Since 2012, Georgia election officials have removed about 1.4 million people from the voting rolls because they died, moved out of state, were convicted of felonies — or stayed home during elections.
States should keep accurate voter lists, but they must exercise caution to make sure legitimate voters aren't inadvertently canceled, said Myrna Pérez, the director for the Voting Rights and Elections Program at the Brennan Center for Justice at New York University School of Law.
The federal lawsuit filed by Fair Fight Action alleges that Georgia's elections kept voters from the polls because of canceled or missing registrations, along with other issues such as precinct closures, long lines and malfunctioning voting equipment.
“There were a lot of people showing up on Election Day and not finding themselves on the rolls and not understanding why,” Pérez said. “When mistakes are made, we feel it on Election Day. That’s the last place you want to feel it.”

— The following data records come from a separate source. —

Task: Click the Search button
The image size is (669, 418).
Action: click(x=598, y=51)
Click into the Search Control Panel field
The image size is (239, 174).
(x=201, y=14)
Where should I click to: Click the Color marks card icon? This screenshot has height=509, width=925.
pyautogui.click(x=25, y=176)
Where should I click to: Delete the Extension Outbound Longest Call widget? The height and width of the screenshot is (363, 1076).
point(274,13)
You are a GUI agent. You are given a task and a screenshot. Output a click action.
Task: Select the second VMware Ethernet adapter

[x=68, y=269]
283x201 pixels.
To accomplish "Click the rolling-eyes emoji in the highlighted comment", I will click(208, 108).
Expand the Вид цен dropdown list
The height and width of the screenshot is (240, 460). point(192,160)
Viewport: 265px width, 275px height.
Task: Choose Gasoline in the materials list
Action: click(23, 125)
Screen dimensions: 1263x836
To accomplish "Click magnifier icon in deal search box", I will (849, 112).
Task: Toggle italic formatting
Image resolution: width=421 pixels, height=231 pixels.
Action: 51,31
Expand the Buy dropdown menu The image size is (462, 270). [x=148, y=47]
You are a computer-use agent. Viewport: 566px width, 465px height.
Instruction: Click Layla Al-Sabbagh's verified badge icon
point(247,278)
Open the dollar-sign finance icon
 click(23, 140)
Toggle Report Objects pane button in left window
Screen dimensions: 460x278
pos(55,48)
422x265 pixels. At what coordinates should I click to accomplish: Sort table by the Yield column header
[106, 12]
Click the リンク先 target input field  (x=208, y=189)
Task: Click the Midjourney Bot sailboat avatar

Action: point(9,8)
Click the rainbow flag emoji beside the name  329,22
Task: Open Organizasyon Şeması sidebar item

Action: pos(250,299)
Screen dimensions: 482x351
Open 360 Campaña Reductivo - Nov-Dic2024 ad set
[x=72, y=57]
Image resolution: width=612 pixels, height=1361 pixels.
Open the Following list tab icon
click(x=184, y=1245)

The U.S. Supreme Court in 2018 upheld similar voter registration cancellation practices used in Ohio.
Ohio election officials released the names of 235,000 voters it planned to purge this year but soon learned from voting rights groups that about 40,000 of them shouldn't have been targeted.
The Georgia secretary of state’s office hasn’t decided whether it will release its purge list in advance.
Georgia voters facing cancellation were declared “inactive” after three years in which they failed to participate in elections, contact election officials, respond to election officials’ mail or update their registrations. A change in state law this year lengthens the period before voters become “inactive,” from three years to five years.
Then if voters don’t cast a ballot in the next two general elections after they become inactive, their registrations can be canceled.
That means for most of the 330,000 Georgia voters who could be canceled, the last time they voted or registered to vote was at least six years ago. Voters who participated in elections more recently could also be canceled if mail from county election offices was returned as undeliverable.
How to check your registration
Georgians can check their voter registration status online by visiting the state's My Voter Page at www.mvp.sos.ga.gov. Voters whose status is listed as "inactive" could be at risk of having their registrations canceled.
Voters can use the website to reactivate their registrations by re-registering to vote or changing their addresses online. They can also print and mail paper voter registration forms, or participate in local elections Nov. 5.